__Directions__: Copy exactly the lines from the one containing "The image size" through the last line of the records below, including both, and leave out any pictures.

__Provided material__:
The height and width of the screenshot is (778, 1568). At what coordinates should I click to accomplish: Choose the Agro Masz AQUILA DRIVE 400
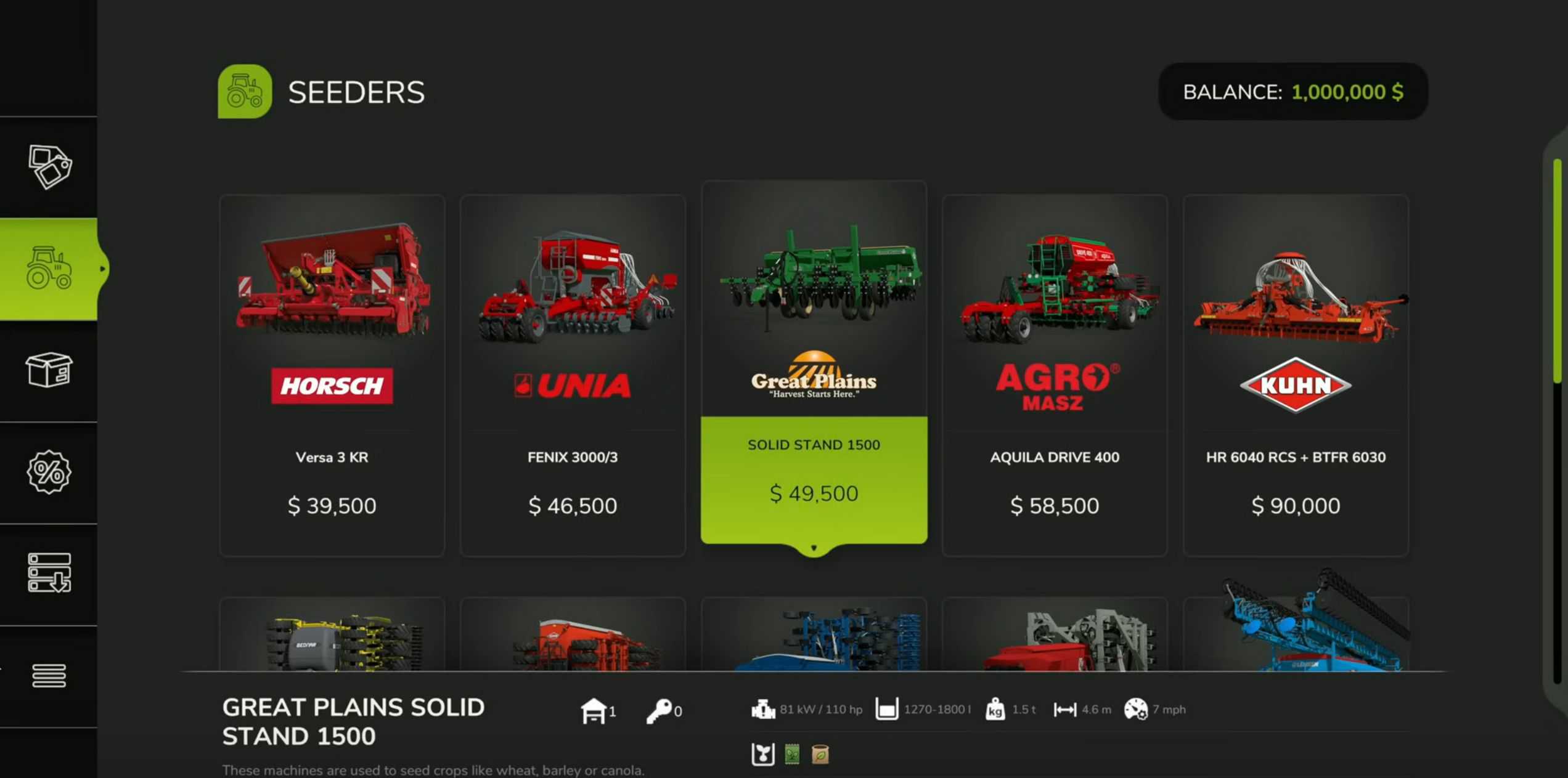point(1055,376)
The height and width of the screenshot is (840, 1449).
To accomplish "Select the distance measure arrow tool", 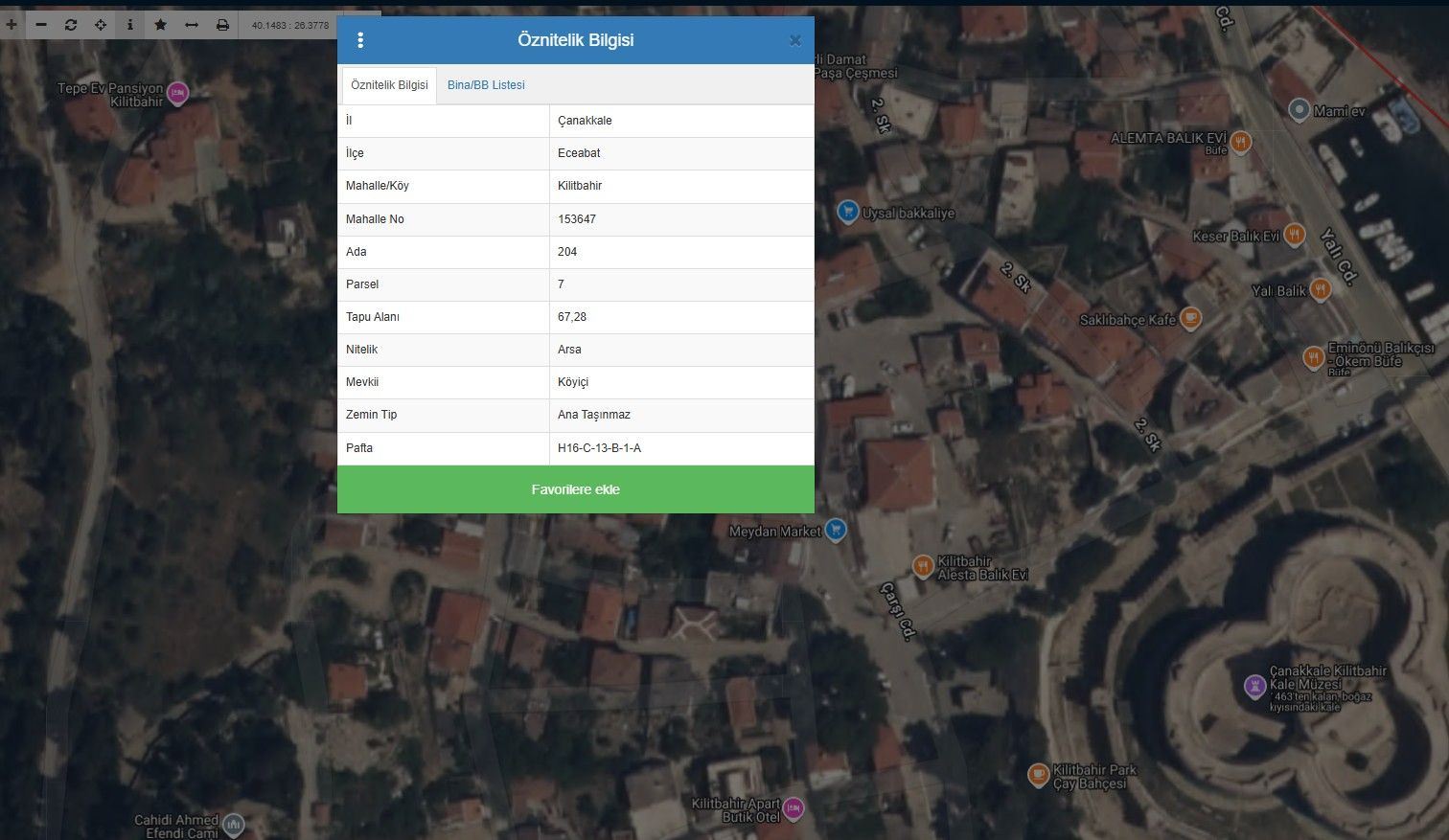I will tap(191, 25).
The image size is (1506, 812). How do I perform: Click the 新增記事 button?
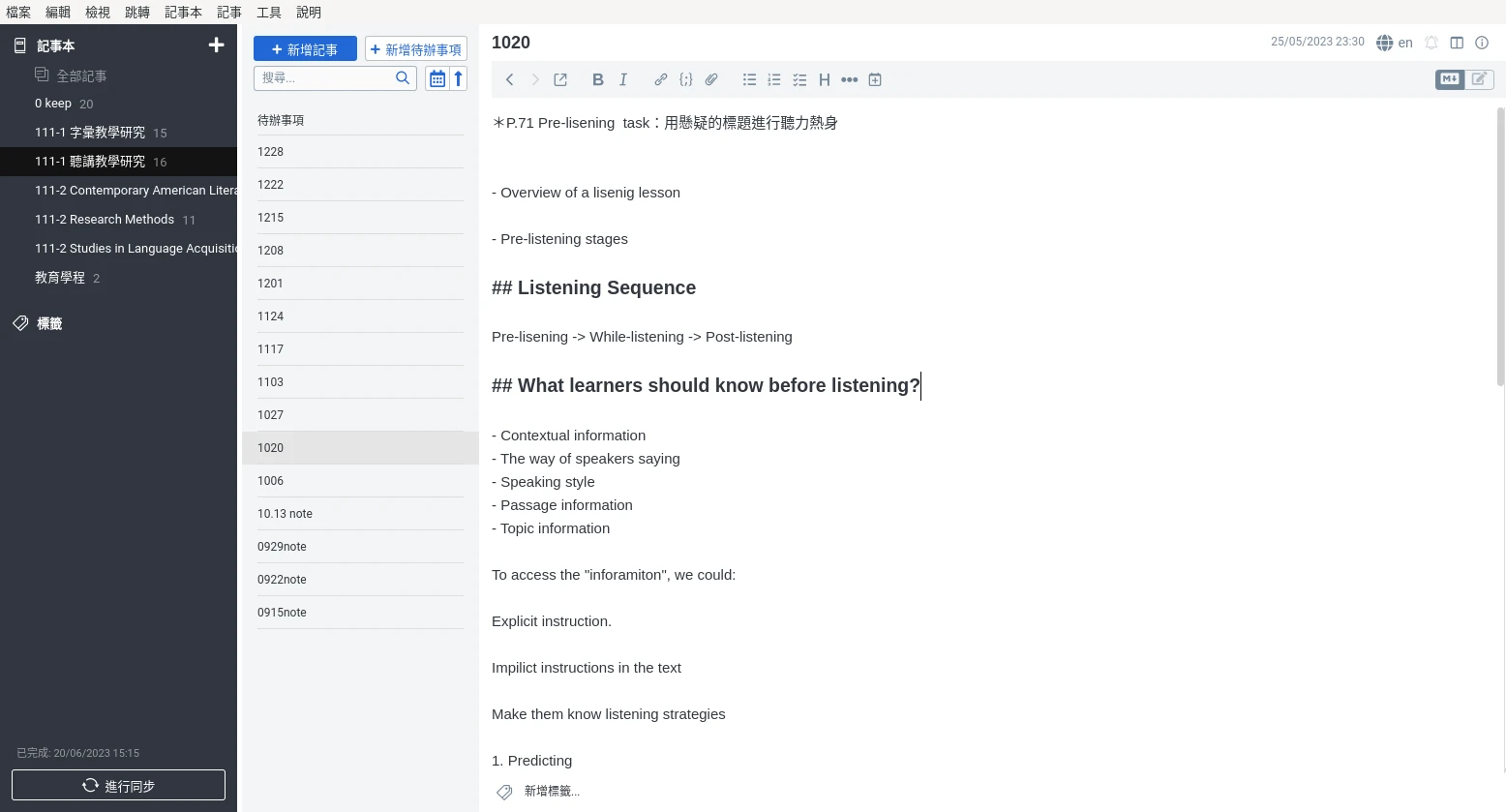tap(305, 49)
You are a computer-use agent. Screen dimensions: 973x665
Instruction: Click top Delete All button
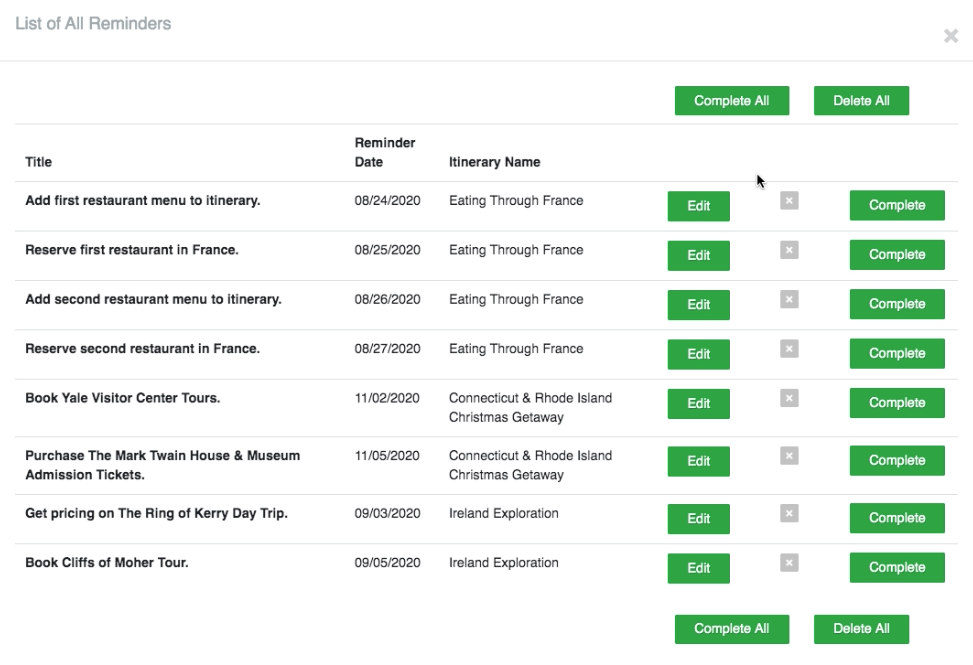point(861,100)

__Written answer__:
The image size is (1506, 812). How do I perform: Click the 新增記事 button?
tap(305, 49)
You are a computer-use agent. Screen dimensions: 973x665
Instruction: Click top Delete All button
point(861,100)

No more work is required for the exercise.